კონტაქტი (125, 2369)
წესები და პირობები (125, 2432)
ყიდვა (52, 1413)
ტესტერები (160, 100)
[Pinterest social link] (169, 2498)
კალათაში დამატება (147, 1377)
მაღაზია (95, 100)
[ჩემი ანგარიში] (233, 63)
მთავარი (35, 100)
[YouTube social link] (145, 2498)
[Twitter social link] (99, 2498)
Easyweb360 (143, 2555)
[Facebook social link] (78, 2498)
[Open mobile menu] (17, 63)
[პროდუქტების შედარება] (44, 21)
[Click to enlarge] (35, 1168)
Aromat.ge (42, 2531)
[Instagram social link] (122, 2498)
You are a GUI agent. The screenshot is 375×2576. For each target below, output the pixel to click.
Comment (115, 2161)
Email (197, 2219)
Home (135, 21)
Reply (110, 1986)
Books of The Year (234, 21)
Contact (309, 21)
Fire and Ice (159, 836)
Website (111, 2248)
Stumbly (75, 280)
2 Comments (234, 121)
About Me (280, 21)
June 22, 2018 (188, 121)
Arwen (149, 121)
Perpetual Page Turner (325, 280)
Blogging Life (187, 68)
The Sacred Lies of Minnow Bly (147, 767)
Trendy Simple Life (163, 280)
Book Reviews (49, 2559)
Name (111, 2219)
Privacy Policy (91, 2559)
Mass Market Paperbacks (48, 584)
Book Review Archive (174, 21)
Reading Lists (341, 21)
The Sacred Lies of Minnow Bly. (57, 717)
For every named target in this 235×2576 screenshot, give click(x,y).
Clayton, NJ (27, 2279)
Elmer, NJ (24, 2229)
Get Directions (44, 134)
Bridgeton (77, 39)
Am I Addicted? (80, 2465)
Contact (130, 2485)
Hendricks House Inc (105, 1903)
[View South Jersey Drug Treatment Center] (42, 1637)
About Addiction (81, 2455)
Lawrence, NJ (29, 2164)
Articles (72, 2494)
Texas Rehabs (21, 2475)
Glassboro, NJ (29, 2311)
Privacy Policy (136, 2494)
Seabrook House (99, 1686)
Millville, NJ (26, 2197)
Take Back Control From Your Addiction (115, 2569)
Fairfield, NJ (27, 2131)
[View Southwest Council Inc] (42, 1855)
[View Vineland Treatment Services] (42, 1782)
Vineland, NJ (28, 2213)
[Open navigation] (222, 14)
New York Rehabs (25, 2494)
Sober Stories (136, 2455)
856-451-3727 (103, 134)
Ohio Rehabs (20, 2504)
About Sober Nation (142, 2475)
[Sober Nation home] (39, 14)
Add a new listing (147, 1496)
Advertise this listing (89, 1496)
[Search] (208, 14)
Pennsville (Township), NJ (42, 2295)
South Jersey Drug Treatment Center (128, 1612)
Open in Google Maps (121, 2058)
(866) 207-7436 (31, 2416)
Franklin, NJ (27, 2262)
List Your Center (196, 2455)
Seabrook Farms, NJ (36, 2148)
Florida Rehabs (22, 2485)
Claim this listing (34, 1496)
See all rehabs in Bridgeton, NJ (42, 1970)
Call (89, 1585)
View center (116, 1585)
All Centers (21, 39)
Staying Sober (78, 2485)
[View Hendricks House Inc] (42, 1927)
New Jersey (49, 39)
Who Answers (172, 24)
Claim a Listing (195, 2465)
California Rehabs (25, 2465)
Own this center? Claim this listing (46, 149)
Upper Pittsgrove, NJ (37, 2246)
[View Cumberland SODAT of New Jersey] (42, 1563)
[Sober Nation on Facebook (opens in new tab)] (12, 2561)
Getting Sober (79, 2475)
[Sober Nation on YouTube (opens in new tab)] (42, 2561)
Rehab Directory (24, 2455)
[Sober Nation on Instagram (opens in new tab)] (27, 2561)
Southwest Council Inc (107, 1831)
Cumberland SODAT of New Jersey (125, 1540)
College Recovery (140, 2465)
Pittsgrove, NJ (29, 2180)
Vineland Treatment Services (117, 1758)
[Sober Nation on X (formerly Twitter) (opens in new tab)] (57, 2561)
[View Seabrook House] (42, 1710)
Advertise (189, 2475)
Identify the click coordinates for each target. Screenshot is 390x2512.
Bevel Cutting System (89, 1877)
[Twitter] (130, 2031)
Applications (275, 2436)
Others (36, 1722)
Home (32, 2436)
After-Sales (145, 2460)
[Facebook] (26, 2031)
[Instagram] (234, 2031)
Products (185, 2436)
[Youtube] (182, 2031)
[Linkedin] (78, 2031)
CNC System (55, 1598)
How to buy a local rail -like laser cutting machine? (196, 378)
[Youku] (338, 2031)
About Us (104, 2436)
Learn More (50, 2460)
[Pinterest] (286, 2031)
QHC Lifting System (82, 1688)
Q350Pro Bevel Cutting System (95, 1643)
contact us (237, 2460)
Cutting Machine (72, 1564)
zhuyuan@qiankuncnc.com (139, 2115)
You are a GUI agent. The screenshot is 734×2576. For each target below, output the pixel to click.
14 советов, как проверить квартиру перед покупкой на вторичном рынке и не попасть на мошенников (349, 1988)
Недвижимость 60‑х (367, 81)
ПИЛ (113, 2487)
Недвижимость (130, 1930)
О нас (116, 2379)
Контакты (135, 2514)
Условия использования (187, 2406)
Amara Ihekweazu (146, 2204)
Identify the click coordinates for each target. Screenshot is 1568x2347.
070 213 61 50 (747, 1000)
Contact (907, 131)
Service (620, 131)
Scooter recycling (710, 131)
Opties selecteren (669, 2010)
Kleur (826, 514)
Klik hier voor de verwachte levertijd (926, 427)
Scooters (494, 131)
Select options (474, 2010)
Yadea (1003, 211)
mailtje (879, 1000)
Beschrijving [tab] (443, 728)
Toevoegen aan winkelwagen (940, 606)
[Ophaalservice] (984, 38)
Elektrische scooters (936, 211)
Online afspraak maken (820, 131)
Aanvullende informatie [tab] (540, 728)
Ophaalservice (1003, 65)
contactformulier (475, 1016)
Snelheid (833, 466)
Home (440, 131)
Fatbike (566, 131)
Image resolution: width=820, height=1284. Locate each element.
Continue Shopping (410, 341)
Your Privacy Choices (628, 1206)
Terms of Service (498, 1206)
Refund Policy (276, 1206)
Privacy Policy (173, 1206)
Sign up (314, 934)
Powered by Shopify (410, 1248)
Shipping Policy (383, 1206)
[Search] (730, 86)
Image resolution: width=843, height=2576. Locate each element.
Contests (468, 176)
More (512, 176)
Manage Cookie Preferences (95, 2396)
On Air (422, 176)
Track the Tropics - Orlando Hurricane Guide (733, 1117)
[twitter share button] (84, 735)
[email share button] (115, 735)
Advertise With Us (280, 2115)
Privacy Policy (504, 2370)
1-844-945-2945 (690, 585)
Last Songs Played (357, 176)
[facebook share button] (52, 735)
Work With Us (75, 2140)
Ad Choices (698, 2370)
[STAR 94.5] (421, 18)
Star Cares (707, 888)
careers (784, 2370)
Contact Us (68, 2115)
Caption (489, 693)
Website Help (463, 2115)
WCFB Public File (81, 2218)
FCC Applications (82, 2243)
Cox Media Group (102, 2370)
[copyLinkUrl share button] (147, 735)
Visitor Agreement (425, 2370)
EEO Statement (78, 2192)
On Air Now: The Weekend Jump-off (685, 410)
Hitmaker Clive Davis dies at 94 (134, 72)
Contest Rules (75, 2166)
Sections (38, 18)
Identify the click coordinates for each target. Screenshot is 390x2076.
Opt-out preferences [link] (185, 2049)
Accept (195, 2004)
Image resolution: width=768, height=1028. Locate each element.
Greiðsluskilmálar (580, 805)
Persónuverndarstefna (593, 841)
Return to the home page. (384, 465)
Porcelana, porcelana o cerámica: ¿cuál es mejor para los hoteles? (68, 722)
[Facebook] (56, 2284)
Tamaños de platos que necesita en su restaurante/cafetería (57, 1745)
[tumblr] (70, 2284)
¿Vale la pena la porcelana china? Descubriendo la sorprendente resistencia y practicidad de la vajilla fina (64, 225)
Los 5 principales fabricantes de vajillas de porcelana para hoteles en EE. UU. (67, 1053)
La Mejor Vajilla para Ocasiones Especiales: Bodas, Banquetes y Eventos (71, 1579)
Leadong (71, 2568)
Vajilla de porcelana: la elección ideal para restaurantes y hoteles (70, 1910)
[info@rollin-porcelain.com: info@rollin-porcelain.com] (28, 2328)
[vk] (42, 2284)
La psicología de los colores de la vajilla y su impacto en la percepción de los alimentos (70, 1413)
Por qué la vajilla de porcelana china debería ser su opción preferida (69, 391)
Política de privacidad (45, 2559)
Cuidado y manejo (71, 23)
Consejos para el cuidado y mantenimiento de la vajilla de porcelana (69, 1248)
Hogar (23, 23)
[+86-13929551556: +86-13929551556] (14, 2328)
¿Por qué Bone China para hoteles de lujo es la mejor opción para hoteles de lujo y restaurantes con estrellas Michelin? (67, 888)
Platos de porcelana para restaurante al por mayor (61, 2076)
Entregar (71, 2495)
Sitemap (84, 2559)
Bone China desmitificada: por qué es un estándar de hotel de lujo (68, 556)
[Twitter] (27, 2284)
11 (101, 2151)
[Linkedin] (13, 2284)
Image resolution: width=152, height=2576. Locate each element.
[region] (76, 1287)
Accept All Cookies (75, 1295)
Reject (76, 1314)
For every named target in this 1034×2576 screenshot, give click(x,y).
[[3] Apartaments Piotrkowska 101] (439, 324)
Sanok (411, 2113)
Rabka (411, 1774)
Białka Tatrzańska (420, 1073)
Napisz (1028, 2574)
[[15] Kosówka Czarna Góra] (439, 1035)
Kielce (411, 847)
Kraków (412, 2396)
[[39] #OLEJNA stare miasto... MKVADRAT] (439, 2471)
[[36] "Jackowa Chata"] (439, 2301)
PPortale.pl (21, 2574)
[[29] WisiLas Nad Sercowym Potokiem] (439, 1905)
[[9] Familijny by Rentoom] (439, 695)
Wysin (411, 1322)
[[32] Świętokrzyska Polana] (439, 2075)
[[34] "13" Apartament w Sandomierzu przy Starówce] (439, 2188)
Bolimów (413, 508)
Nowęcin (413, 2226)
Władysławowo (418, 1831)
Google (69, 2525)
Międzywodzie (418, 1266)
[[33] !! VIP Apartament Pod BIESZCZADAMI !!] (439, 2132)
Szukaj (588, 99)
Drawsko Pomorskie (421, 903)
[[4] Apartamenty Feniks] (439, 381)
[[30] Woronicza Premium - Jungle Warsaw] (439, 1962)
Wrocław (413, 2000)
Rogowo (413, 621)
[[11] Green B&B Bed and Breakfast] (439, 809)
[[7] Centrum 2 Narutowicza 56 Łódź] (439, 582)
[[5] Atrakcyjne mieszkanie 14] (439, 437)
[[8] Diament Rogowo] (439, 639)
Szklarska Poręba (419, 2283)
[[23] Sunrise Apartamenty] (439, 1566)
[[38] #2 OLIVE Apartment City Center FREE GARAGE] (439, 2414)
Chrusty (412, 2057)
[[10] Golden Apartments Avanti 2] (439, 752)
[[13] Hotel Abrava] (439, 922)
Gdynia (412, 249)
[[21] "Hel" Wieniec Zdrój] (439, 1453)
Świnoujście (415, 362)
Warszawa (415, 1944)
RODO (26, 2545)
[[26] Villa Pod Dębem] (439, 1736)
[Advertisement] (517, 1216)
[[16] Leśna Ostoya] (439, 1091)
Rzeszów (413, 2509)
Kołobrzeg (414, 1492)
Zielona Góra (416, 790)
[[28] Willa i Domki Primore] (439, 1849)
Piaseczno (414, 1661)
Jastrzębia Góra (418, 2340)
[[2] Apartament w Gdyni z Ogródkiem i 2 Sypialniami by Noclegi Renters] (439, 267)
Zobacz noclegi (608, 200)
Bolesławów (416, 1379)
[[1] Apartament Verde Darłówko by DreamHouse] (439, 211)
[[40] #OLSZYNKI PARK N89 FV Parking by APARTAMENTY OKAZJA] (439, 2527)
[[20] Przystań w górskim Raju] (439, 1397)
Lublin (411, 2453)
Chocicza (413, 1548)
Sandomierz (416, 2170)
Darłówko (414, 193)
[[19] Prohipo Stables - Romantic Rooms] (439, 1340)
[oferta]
══════════════════════════════
PROBLEM DESCRIPTION =>
Write out the material above exactly, please, from its first line up to and including the line where "About Addiction (81, 2455)" appears, and stop there.

SOLUTION TO THE PROBLEM =>
კონტაქტი (125, 2369)
წესები და პირობები (125, 2432)
ყიდვა (52, 1413)
ტესტერები (160, 100)
[Pinterest social link] (169, 2498)
კალათაში დამატება (147, 1377)
მაღაზია (95, 100)
[ჩემი ანგარიში] (233, 63)
მთავარი (35, 100)
[YouTube social link] (145, 2498)
[Twitter social link] (99, 2498)
Easyweb360 (143, 2555)
[Facebook social link] (78, 2498)
[Open mobile menu] (17, 63)
[პროდუქტების შედარება] (44, 21)
[Click to enlarge] (35, 1168)
Aromat.ge (42, 2531)
[Instagram social link] (122, 2498)
You are a GUI agent. The screenshot is 375×2576. For each target below, output the pixel to click.
Comment (115, 2161)
Email (197, 2219)
Home (135, 21)
Reply (110, 1986)
Books of The Year (234, 21)
Contact (309, 21)
Fire and Ice (159, 836)
Website (111, 2248)
Stumbly (75, 280)
2 Comments (234, 121)
About Me (280, 21)
June 22, 2018 (188, 121)
Arwen (149, 121)
Perpetual Page Turner (325, 280)
Blogging Life (187, 68)
The Sacred Lies of Minnow Bly (147, 767)
Trendy Simple Life (163, 280)
Book Reviews (49, 2559)
Name (111, 2219)
Privacy Policy (91, 2559)
Mass Market Paperbacks (48, 584)
Book Review Archive (174, 21)
Reading Lists (341, 21)
The Sacred Lies of Minnow Bly. (57, 717)
For every named target in this 235×2576 screenshot, give click(x,y).
Clayton, NJ (27, 2279)
Elmer, NJ (24, 2229)
Get Directions (44, 134)
Bridgeton (77, 39)
Am I Addicted? (80, 2465)
Contact (130, 2485)
Hendricks House Inc (105, 1903)
[View South Jersey Drug Treatment Center] (42, 1637)
About Addiction (81, 2455)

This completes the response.